Protection rapprochée
"La Tunisie est l'un des seuls pays à ne pas avoir chassé les Juifs", note Albert Chiche, pourtant "beaucoup de Tunisiens confondent Juifs et Israéliens. Je suis juif et tunisien et ne me sens pas israélien", affirme-t-il avec force, tout en admettant "se faire discret s'il entend parler de bombardements et si des Palestiniens sont morts". Car être juif en terre d'islam suppose, comme dans de nombreux autres pays, de vivre au rythme du conflit israélo-palestinien. Et lorsque la situation s'envenime, "des Tunisiens nous voient d'un mauvais oeil", soutient Khelifa Attoun, installé dans son bureau situé face à la Grande Synagogue de Tunis.

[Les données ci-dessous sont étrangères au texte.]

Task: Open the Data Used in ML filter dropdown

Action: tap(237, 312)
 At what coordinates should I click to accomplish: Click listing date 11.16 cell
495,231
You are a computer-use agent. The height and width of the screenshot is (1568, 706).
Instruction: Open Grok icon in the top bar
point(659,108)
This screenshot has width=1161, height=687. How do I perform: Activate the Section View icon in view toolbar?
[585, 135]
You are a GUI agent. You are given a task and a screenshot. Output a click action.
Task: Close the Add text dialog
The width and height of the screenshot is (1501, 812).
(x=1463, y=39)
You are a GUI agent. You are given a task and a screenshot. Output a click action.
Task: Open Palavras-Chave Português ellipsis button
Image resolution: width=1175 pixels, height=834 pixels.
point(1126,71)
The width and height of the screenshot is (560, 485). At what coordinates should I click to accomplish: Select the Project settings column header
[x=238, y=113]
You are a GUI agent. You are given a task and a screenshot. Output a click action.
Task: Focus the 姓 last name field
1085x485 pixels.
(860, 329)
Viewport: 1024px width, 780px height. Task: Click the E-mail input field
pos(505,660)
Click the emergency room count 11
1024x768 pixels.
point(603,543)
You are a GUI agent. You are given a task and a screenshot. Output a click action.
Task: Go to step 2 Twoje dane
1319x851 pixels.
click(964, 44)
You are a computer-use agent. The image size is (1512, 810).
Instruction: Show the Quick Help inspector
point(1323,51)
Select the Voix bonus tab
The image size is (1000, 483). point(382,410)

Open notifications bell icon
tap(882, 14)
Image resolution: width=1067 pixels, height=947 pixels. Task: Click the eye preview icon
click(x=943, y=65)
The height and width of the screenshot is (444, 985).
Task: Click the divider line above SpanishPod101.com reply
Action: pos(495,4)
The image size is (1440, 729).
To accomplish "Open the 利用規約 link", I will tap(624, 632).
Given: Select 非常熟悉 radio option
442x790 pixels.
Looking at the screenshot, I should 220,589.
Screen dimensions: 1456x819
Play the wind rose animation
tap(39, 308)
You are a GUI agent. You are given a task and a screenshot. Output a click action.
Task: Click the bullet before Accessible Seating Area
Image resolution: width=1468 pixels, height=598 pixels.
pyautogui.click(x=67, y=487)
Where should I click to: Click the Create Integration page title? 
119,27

Peu après le départ de Ben Ali, le 14 janvier, des barbelés ont été dressés sur le trottoir devant l'entrée de ce lieu de culte surplombée par une immense étoile de David. Aux quatre coins de la synagogue située avenue de la Liberté, des policiers sont postés. La communauté bénéficie depuis plus de vingt ans d'une protection rapprochée voulue par le gouvernement. Mais en février, un groupe d'extrémistes religieux avaient protesté sur les marches de la synagogue de Tunis demandant le départ des Juifs du pays.
Dans le quartier Lafayette de Tunis, la présence juive est historique. Une enseigne en hébreu indique une petite boucherie casher située avenue de la Liberté. Rue de Palestine, parallèle à l'avenue de la Liberté, l'école juive est gardée par deux policiers. Un peu plus haut, avenue de la Liberté, un immeuble délabré appartient à cette communauté, dont les dépenses mensuelles s'élèvent à 60 000 dollars, somme récoltée grâce aux dons (la communauté juive américaine participe à hauteur de 20 000 dollars) et aux loyers. Dans cet immeuble inondé à la suite des pluies diluviennes qui s'abattent sur Tunis, sur quelques portes d'entrée, les noms sont indiqués en hébreu. Mais difficile de rencontrer ces familles. "Toutes les autres sont musulmanes", s'excuse Mohammed, se frottant les mains pour se réchauffer, avant d'ajouter comme une évidence : "Mais cela ne change rien qu'on soit juif ou musulman, on est tunisien."